Most AI tools entering audit promise 80%+ reductions in testing time. Pilots are widespread, but scaled adoption has not arrived. We believe one reason lies in a technical problem that most vendors are not discussing openly: the underlying models are probabilistic, and audit has almost no tolerance for that.
This executive brief presents what we learned from 700+ control test executions about why AI accuracy degrades in audit workflows and what it takes to produce workpapers that can withstand professional scrutiny.
A 75% tumor reduction is a medical breakthrough, but a 75% accuracy rate in an audit working paper is a serious professional risk. Domains where AI succeeds can either tolerate non-determinism or belong to frontier applications of AI.

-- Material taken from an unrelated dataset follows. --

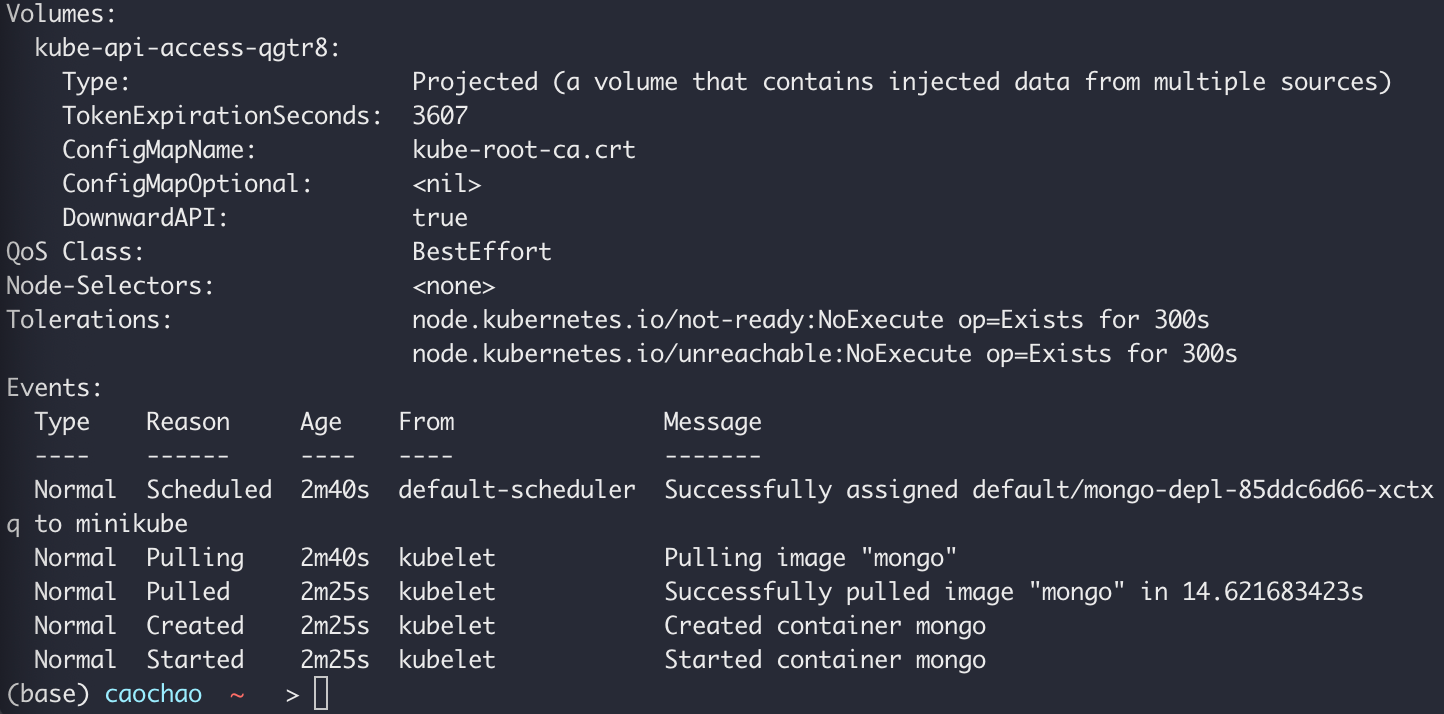Click the Reason column header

The large language models powering these tools can produce different outputs from the same input. Despite major breakthroughs over the past year, the underlying technology remains probabilistic. In fields such as software development, organizations can often absorb that variability. Adoption among developers has accelerated despite evidence that AI-generated code produces 1.7x more bugs than human code and despite 61% of developers saying AI output “looks correct but isn’t reliable.”

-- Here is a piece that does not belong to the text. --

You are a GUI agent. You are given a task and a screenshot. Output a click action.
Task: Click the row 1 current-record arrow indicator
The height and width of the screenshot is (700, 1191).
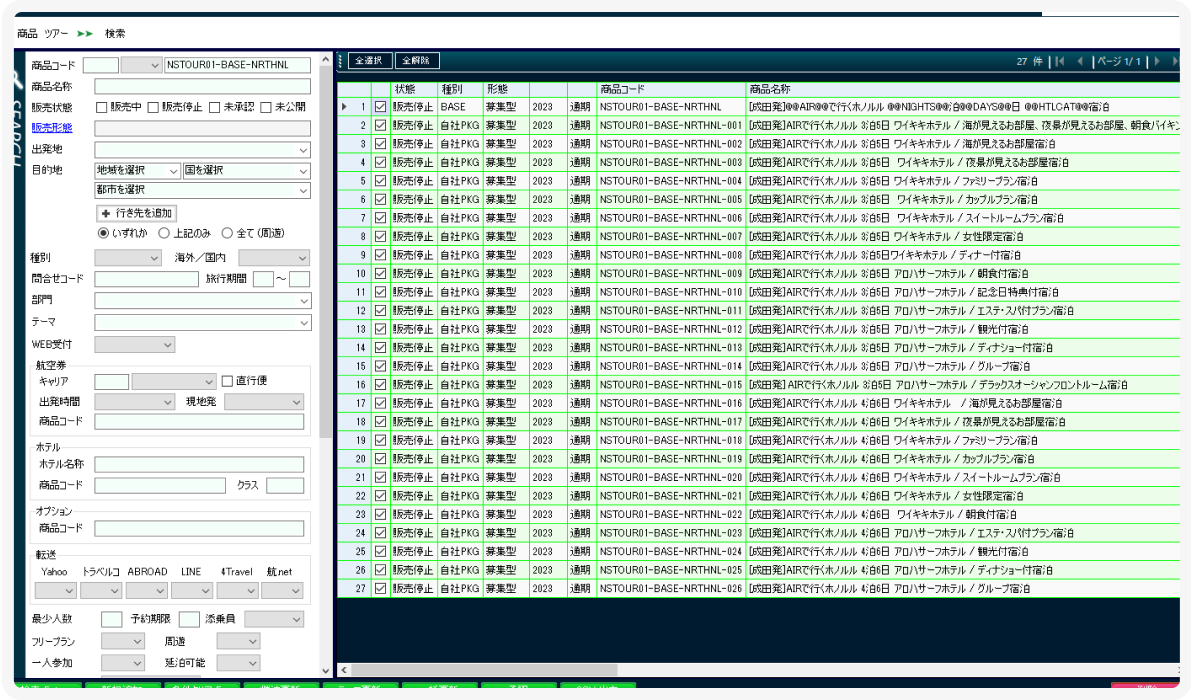pyautogui.click(x=345, y=106)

A key governance function like internal audit has almost no tolerance for these errors. In our evaluation of available tools, we found limited transparency on how products account for non-determinism to ensure accuracy and consistency of outputs.
Other critical issues include a tendency to accept the auditor’s framing and to surface only what the model deems important. These systems do not reliably signal uncertainty and may present incorrect conclusions with unwarranted confidence.
In our testing across more than 700 control test executions with and without AI, workpapers prepared by a junior auditor with visible errors in testing, reasoning, and documentation were often easier to review and correct. AI-generated workpapers, by contrast, tended to present confident tone, structured prose, and plausible reasoning even when the conclusions were wrong. Auditors therefore spent time not only evaluating the control, but also disproving incorrect AI-generated analysis.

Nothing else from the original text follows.